Two recent medical students, one from Trinity College in Dublin and the other from Kings College in London, appreciated being exposed to an American ED during their August rotation.
Yazan Haddadin sought Bullock’s program because he wants to practice medicine with a multiethnic urban population — the kind he sees in London as a medical student. And he also wanted to see how the U.S. varies from the United Kingdom in terms of provision of health care.
He sees the difference in many ways, but one glaring example is the number of tests that American ED physicians order. “Because of universal healthcare, a lot of the treatment protocols are based on evidence-based research in the U.K, which also takes into consideration of cost versus benefit,” Haddadin says. In his rotation in the U.S., he says the “just-make-sure approach dominates practice.
“Patients don’t want to feel like they’re being denied the most expensive tests, even though they’re absolutely unnecessary, and doctors want to safeguard themselves in case something goes wrong and a lawsuit is on hand. I’ve had a few discussions with doctors about that issue,” he says.
What Haddadin found to be extremely valuable at Providence was the education system. “Doctors are incredibly nice and enthusiastic when welcoming students. Their willingness to teach is fantastic,” he says. “For once I didn’t feel like I’m in the way, but rather part of the team. I was the first to interview patients and try and come up with a management plan, which I got to discuss with doctors.”
Practicing Population Health
Breanne Bailey has long sought an international approach to healthcare. She is an American studying medicine in Ireland because of her interest in global health. “I wanted the opportunity to live abroad and expand my knowledge base of government-run health systems and compare their differences to the U.S. model,” she says. “Eventually I would like to work to enhance how we deliver healthcare in this country based upon what I have learned from working in other systems.”
She says Providence Hospital is like Irish community hospitals. “The approach to treating patients not only for their physical health concerns but also for their psychological and social well-being is highly stressed in Irish medical training and something that I see practiced by those who staff the ED department here.”
“The most unique training experience was having the opportunity to work with so many HIV-positive patients,” she adds. “As a medical student there is no more memorable way to learn about a disease than working with a patient who can tell you first-hand about their condition and how it affects them on a day-to-day basis.”
When their day ends in the ED, the students in Bullock’s program keep up the conversation through an online discussion board that includes Georgetown as well as international medical students, family medicine residents, and Georgetown School of Medicine faculty.
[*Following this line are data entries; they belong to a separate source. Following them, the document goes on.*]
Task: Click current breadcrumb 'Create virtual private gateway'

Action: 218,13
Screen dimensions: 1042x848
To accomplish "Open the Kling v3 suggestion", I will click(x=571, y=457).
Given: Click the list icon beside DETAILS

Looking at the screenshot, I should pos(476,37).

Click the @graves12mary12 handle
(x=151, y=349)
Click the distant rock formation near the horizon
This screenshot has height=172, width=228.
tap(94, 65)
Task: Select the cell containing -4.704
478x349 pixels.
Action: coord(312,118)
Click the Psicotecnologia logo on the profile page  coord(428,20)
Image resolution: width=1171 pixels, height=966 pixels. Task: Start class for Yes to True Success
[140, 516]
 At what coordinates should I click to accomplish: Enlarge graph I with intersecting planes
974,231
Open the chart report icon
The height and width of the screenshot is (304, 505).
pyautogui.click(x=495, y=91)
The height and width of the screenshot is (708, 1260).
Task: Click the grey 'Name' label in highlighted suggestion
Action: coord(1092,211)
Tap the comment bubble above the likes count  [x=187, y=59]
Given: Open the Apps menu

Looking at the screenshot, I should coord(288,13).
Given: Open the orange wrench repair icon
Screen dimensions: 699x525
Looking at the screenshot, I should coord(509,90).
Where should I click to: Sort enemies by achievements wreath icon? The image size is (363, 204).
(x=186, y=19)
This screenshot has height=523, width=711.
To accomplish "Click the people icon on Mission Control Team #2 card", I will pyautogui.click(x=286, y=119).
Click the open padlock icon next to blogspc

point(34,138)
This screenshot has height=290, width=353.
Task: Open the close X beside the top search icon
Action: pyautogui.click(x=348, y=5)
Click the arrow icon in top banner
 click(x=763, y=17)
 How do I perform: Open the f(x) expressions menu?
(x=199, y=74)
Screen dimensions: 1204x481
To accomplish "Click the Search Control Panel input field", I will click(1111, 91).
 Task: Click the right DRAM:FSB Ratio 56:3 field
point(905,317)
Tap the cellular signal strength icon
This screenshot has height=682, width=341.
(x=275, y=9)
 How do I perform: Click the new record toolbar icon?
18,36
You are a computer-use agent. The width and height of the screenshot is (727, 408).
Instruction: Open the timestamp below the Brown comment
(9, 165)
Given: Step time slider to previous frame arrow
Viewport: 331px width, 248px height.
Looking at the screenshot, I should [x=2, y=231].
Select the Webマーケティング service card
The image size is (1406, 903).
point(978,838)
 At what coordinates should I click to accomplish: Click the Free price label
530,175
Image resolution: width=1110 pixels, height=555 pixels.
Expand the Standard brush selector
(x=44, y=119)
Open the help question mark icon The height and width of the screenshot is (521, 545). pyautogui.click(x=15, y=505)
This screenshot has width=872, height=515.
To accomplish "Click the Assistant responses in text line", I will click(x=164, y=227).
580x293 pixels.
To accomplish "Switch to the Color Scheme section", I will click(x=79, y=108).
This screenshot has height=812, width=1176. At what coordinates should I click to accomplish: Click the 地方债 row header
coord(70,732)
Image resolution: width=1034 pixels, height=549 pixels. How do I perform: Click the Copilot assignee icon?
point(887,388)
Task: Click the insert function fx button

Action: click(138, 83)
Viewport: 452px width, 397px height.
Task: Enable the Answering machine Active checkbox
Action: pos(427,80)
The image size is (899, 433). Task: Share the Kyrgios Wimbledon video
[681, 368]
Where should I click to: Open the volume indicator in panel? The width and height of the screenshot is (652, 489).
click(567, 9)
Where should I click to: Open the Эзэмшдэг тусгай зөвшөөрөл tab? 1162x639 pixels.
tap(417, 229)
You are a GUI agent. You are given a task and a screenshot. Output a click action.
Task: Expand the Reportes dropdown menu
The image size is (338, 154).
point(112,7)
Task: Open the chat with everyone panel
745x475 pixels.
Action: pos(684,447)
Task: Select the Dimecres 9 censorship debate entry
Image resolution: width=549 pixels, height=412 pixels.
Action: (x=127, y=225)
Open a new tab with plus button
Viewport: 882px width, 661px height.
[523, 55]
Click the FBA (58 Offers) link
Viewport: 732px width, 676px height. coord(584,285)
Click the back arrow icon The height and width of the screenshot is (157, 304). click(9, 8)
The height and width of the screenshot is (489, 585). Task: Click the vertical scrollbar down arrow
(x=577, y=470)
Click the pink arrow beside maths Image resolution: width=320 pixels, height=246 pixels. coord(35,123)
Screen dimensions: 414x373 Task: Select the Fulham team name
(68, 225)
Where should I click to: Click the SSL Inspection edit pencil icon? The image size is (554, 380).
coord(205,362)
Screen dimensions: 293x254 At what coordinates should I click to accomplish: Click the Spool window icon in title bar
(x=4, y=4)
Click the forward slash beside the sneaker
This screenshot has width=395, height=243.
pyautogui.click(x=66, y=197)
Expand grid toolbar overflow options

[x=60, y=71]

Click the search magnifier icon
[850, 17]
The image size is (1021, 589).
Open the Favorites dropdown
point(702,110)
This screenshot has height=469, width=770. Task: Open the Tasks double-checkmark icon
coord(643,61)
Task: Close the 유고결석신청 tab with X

This exchange has been running for four years, and in August, it featured discussions about the high cost of drugs in the U.S. and abroad; the fact that synthetic opioids are used a lot in American EDs, but are not allowed in the U.K.; a frank discussion about whether every adult patient should be asked about their sexual history; and if the elderly should be probed about possible recreational drug use and abuse. Students can continue to post on the private board long after they have left Bullock’s program — Bailey and Haddadin were avid posters during their time in ED, and now overseas again, they still are.
“As an educator, this is an exciting time to offer a program like this,” says Bullock. “The world is changing, and we all need to evolve as we practice health care in this global village. This program moves us a little forward in that direction.”